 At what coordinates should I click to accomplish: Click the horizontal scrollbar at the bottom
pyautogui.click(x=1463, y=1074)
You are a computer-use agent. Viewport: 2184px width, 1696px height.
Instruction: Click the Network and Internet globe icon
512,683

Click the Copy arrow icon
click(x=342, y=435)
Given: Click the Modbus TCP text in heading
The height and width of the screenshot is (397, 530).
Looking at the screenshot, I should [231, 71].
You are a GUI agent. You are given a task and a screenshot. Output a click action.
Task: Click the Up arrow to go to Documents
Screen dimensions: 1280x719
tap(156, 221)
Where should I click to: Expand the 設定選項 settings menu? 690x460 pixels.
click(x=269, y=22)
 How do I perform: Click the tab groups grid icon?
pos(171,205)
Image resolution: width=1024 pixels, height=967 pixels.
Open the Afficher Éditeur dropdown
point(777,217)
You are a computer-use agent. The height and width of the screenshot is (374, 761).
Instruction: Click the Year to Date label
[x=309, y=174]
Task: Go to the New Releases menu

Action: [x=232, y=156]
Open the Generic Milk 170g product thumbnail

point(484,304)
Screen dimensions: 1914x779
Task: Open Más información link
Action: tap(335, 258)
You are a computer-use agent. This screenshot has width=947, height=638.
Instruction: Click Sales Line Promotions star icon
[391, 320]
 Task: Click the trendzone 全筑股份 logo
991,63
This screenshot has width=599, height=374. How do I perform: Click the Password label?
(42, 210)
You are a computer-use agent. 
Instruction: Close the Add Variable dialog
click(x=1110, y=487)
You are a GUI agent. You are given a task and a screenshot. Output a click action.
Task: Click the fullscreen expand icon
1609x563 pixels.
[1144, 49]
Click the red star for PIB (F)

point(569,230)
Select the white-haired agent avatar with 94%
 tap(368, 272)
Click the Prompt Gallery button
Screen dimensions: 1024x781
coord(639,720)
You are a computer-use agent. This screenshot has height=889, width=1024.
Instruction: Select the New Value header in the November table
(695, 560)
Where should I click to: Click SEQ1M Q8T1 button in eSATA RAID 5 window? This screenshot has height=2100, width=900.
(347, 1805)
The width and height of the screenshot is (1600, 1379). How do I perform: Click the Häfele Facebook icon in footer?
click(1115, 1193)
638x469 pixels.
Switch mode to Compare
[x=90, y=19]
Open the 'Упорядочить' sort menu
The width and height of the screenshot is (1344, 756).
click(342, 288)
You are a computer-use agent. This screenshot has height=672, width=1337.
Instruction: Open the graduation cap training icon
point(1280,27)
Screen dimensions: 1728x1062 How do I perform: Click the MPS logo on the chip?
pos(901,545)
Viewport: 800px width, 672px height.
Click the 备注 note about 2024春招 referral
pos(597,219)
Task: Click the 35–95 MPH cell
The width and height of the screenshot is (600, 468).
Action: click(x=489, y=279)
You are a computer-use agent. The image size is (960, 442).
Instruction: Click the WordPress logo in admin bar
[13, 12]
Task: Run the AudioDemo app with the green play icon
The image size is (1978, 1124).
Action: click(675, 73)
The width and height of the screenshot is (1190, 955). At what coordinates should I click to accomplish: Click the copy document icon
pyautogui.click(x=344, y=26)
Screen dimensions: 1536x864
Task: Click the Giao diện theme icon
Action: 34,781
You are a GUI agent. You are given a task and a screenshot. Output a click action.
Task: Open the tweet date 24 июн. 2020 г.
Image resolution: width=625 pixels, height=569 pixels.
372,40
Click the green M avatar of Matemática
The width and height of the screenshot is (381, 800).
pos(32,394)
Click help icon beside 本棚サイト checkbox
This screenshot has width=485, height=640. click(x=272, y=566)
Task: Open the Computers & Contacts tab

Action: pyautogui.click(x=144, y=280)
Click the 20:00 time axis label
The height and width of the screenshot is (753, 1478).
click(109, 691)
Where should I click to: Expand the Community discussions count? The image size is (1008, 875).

══════

> **CHALLENGE**
From the lines above, pull out each one that contains the word "menu". Case matters.

> **OUTPUT**
Where should I click to: Expand the 設定選項 settings menu? 690x460 pixels.
Task: Go to the New Releases menu
Open the 'Упорядочить' sort menu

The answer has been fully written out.